Go back to the 1999-2000 NBA season and there were only two foreign-born players who averaged 15 points per game: Dirk Nowitzki and Tim Duncan.
This season, there are 24 names on that list — by far the most in league history.
The league’s international imprint just keeps getting bigger, providing the sort of transformative impact the likes of which the league probably has not seen since the American Basketball Association merger.
One of the MVP front-runners is Greece’s Giannis Antetokounmpo, who has led Milwaukee to the NBA’s best record entering Wednesday.
Dallas’ Luka Doncic looks like an overwhelming favorite to become the first Slovenian rookie of the year, while Cameroon’s Joel Embiid might be the dominant big man in the league, and keeps getting better for Philadelphia.
These are not just some guys taking up roster spots, either. These are franchise players. At least one-third of the league’s teams have a foreign-born player who would classify as their best, or at least their most important.
“It’s been fun to watch over the last two decades, where the game started internationally and where it is now,” said Nowitzki, the German who became the biggest star in Dallas Mavericks history. “I think the game has grown globally: China, Australia, Africa, Europe, South America. I think we’ve got 150 international players in the league or more. It’s been fun to watch.”

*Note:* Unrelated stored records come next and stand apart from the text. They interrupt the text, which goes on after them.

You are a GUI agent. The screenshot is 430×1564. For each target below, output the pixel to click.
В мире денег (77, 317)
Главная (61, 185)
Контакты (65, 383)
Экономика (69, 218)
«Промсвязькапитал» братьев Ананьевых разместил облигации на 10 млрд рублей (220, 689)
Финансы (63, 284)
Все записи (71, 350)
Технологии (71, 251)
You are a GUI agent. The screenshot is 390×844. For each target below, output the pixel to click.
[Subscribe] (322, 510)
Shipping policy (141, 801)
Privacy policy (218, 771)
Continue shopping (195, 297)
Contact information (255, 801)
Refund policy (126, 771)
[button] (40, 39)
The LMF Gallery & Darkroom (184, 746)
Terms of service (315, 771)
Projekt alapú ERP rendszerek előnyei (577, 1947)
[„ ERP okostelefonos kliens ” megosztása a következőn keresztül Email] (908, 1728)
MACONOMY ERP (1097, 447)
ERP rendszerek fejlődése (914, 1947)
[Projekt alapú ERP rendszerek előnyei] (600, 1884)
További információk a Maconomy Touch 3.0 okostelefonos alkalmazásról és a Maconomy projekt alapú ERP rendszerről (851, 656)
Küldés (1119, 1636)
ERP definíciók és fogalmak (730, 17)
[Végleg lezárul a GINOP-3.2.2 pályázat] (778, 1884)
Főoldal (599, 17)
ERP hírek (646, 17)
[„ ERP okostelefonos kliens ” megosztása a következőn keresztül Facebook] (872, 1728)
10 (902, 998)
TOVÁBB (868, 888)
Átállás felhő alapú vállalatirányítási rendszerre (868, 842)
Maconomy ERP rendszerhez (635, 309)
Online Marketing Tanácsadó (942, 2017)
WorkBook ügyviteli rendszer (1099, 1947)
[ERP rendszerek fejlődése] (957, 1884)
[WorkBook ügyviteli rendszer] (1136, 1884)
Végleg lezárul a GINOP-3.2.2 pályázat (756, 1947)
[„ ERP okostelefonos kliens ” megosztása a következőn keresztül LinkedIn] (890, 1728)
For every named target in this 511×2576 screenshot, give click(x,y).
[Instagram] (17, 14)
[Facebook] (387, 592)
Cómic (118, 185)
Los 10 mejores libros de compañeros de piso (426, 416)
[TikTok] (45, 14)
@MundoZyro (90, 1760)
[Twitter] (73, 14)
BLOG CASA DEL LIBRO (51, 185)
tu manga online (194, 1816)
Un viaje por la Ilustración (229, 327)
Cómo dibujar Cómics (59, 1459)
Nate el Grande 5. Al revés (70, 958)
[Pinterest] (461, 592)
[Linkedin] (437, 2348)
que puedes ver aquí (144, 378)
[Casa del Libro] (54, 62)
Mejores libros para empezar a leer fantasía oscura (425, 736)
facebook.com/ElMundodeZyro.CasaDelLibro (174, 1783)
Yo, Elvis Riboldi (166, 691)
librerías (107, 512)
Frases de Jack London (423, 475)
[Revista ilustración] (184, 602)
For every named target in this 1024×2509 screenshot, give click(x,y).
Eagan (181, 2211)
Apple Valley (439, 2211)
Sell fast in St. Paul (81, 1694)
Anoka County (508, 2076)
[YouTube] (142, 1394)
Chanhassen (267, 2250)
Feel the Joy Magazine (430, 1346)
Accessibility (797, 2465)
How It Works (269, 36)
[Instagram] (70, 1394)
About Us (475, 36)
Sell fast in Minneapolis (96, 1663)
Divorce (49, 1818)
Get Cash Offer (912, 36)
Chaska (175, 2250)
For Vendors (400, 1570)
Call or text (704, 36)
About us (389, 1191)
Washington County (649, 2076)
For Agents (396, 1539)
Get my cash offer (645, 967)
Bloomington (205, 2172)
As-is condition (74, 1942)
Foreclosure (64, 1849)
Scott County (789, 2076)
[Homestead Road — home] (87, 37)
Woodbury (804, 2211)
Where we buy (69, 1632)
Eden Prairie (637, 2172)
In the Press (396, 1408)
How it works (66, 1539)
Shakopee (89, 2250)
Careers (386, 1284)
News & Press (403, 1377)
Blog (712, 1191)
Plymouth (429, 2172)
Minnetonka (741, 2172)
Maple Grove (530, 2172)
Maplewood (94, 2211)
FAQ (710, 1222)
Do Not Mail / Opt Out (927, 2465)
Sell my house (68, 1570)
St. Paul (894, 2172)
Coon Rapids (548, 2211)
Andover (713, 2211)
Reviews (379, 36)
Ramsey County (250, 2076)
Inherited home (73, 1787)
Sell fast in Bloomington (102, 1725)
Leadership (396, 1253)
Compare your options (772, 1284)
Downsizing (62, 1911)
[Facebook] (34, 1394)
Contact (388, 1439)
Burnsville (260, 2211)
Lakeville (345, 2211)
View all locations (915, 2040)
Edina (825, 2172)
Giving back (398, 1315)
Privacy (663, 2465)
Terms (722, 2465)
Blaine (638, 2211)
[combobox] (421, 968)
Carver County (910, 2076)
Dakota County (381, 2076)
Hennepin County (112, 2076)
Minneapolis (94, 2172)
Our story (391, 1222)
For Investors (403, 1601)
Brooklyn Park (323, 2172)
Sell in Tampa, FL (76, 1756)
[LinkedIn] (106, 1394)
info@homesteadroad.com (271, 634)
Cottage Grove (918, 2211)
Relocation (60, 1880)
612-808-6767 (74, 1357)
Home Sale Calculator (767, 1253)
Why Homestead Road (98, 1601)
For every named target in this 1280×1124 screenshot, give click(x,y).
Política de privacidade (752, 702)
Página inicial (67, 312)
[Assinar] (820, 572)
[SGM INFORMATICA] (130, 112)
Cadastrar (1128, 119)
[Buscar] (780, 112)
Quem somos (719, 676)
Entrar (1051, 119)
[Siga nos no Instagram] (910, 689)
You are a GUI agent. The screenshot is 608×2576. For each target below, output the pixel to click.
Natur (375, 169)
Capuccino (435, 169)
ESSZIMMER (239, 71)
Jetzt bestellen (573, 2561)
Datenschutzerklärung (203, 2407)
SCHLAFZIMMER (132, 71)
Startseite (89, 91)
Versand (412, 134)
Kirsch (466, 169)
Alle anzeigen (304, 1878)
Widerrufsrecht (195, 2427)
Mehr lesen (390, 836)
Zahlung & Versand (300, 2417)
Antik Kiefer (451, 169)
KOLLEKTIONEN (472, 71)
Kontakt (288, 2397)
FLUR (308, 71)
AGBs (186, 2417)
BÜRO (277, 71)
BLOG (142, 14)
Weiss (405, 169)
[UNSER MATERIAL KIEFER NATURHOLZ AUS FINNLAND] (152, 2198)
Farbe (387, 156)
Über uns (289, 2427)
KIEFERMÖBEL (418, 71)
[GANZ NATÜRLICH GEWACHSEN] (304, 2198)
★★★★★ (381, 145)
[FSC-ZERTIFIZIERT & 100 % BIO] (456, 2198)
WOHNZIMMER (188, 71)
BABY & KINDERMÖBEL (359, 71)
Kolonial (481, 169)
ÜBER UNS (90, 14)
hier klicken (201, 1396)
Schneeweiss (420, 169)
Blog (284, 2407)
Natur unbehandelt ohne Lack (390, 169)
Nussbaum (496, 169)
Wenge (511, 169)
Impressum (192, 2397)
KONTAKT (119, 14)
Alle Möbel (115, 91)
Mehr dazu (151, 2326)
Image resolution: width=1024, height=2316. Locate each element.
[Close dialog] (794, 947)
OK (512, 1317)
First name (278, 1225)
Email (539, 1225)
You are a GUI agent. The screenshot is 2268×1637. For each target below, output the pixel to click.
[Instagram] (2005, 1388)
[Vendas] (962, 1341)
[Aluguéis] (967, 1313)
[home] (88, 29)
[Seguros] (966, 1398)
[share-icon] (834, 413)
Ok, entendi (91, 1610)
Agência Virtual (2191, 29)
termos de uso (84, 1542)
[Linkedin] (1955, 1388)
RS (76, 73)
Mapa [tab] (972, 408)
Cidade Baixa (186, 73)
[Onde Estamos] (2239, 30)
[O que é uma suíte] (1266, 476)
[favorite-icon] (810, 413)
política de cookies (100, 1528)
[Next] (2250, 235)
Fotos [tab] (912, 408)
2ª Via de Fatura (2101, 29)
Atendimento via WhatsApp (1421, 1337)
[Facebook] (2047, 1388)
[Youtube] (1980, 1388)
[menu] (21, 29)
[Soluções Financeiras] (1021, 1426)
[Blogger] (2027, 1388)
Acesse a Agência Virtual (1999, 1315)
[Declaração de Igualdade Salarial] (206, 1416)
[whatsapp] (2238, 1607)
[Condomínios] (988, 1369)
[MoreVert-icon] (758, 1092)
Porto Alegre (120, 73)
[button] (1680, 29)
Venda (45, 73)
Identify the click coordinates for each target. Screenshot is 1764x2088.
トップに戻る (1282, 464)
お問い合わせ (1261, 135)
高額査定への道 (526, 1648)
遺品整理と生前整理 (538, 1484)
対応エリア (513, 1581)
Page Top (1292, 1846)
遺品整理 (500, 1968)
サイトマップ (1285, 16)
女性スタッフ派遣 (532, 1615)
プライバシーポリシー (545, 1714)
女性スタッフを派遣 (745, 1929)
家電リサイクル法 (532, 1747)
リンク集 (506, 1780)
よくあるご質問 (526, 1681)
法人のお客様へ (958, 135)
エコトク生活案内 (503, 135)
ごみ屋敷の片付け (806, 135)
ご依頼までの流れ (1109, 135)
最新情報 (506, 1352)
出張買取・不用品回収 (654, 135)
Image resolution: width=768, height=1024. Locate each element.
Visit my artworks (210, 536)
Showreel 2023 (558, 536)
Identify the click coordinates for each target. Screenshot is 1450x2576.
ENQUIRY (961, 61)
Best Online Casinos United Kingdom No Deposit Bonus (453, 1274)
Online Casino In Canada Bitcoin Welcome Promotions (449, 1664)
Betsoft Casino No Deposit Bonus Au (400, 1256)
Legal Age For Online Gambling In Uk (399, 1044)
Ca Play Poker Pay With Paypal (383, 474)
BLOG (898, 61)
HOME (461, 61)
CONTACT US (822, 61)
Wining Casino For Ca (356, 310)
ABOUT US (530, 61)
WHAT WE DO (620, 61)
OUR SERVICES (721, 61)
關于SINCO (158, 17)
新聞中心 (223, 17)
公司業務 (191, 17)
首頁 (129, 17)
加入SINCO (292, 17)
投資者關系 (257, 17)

Tuesday’s box scores show the impact:
There were six guys with at least 12 rebounds, five of them born outside the US.
There were six with at least seven assists, all of them born outside the US.
There were four guys with at least three blocks, all of them born outside the US.
Nikola Jokic had 19 points, 14 rebounds and 15 assists for Denver, and it might not have even been his best game of the season. Jokic is Serbian and represents how the game is played today. He is 213cm tall, fast and skilled. He is going to be a problem for teams for a long time and is the biggest reason the Nuggets entered Wednesday atop the Western Conference.
The NBA has utilized a “US vs the world” format in what used to be called the rookie game at All-Star weekend since 2014, and maybe it is time to think about doing something like that in the varsity matchup as well.
“You’ve got guys coming from everywhere and anybody now in the world, you know if you work hard you can come play in the NBA,” said Charlotte’s Tony Parker, who was born in Belgium.
There is a myriad of theories on why this is happening.
The one that makes the most sense is that the game is basically beamed in real time to every smartphone in the world. Young players like Doncic can see fellow Europeans succeed in the NBA while oohing and aahing over their basketball heroes — and for the Mavericks rookie, it was LeBron James.
Embiid went slightly more old school, saying his favorite all-timer is former MVP Hakeem Olajuwon. Antetokounmpo modeled some of his game after Scottie Pippen.
The seeds have been planted over the past 20 years. It was only a matter of time before they bore fruit.
“We just know what this game is about,” Doncic said. “I don’t know if people think international players aren’t that good, but I think we showed up.”